@Nicholas Aiola "For rental real estate, the useful life is 27.5 years. So, if you bought a property for $275,000, you'd be able to depreciate $10,000 per year. Depreciation reduces your taxable income."
I believe only the building portion of the total property cost basis is depreciated. For example, if land is accessed at $100,000, only the building cost of $175,000 is to be depreciated over 27.5 years.
@Dewi Warmus It applies to existing balances, as well.
@Steven Woon You're absolutely right! I was just trying to give an overly simplistic example, but good catch :)
Originally posted by @Nicholas Aiola :
I've been on BP for about 7 months now and I have quickly learned two things:
- There is no better place than BP to talk real estate
- The wealth of information on BP is immeasurable
I've read and learned quite a lot while scrolling through this site, and figured I'd create an open forum to (hopefully) offer some help and advice back to the BP community.
I'm a CPA in New York with a passion for real estate and I'd be happy to answer any tax questions I can!
If you rented and lived in a condo in 2016 and 2017, but owned a house 50 miles away that no on rented from you or stayed in, you just used it whenever you wanted, is the house you own considered your second home and can you itemize the mortgage interest, RE taxes?
@Stuart M. Yes, the property taxes and the mortgage on the house you own would only be deductible as itemized deductions on Schedule A in 2016 and 2017.
Starting in 2018 (thanks to the new tax law), however, the deduction for property taxes (and state and local taxes) is limited to $10k and the limit for figuring the mortgage interest deduction is reduced from $1mm to $750k (this only applies to new mortgages).
Why wont it let me @ you on an iphone?
Thank you for doing this btw.
Another question I have, this is about casualty losses. Say you bought a house (first or second home) that had a bad roof. After the roof was removed but before the new one was put on, a tornado comes along and damages the inside of your house. Insurance refuses coverage because you removed roof so no reimbursement. How do you determine FMV of roofless house and FMV of roofless damaged house to calculate casualty loss (just prior and just after right?)
You also have to reduce loss by $100 and 10% of AGI, yes? This is for 2017 and prior.
@Stuart M. Honestly, I wouldn't be able to give you a reliable answer on how to determine the FMV of a roofless house for casualty loss purposes. I'm sure an appraiser or insurance agent would be able to shed some more light on that.
But what I can tell you is, if that is indeterminable, that the adjusted basis could possibly be used instead. Casualty losses are based on the lesser of (1) the adjusted basis of your property and (2) the decrease in FMV of your property as a result of the casualty.
You are correct about the $100 and 10% of AGI reductions. You are also correct about this applying to 2017 and prior, seeing as the new tax law made it much harder to claim a casualty loss.
Under the new tax law, do you have to hold real property 3 years before you get long term capital gains treatment on the sale as opposed to the profit being taxed at ordinary income?
@Todd Willhoite No, the long-term holding period still applies to assets held for more than one year.
I think you're referring to carried interests (interests in the long-term capital gains given to a general partner in connection with providing investment services), in which case the long-term holding period was modified from more than one year to more than three years.
Regular investors are not affected by this.
@Nicholas Aiola Are the tax rates different when you take a buy out (sell your interest in the partnership) or sell all the properties and dissolve the partnership? Assuming both will result in a gain.

________________________

Recast the paragraph of the forum thread that begins "Starting in 2018" as a short bulleted list, keeping its main facts. The items have no role in this work.

- [Element and text position data]:

________________________

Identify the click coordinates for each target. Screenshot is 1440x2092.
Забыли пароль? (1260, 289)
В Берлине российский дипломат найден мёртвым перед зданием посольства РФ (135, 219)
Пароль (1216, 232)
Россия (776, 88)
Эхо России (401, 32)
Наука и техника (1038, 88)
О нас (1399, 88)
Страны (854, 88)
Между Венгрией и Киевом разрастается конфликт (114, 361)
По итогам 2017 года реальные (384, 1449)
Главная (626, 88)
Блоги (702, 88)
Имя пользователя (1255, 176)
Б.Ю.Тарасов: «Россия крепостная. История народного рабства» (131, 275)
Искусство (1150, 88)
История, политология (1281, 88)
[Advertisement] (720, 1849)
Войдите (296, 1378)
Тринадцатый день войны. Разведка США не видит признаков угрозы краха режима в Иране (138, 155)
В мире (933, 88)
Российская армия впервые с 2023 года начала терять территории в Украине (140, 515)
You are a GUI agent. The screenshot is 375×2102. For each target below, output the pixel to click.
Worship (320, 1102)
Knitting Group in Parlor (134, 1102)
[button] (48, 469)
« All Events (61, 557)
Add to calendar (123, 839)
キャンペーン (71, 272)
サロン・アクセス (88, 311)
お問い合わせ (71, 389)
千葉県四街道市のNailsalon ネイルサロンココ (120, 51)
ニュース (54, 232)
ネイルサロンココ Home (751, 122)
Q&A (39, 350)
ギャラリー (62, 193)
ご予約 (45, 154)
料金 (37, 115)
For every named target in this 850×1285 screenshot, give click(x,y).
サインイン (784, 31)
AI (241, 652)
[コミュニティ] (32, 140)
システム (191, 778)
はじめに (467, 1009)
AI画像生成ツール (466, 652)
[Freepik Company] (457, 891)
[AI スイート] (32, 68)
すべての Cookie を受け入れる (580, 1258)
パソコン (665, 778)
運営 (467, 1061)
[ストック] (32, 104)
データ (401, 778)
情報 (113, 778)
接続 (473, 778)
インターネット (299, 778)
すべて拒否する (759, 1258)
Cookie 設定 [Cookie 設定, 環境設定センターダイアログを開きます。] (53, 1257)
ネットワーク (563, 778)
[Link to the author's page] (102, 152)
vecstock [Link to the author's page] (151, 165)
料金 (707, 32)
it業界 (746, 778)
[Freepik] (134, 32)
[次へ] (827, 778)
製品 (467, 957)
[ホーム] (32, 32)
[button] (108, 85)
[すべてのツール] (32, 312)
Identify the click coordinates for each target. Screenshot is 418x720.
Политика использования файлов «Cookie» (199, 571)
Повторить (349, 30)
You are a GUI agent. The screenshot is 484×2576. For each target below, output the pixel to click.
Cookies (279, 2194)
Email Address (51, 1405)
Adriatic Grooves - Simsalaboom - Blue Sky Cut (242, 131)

________________________

- [The response]:
Starting in 2018, under the new tax law:
- The deduction for property taxes (and state and local taxes) is limited to $10k.
- The limit for figuring the mortgage interest deduction drops from $1mm to $750k.
- The lower mortgage limit applies only to new mortgages.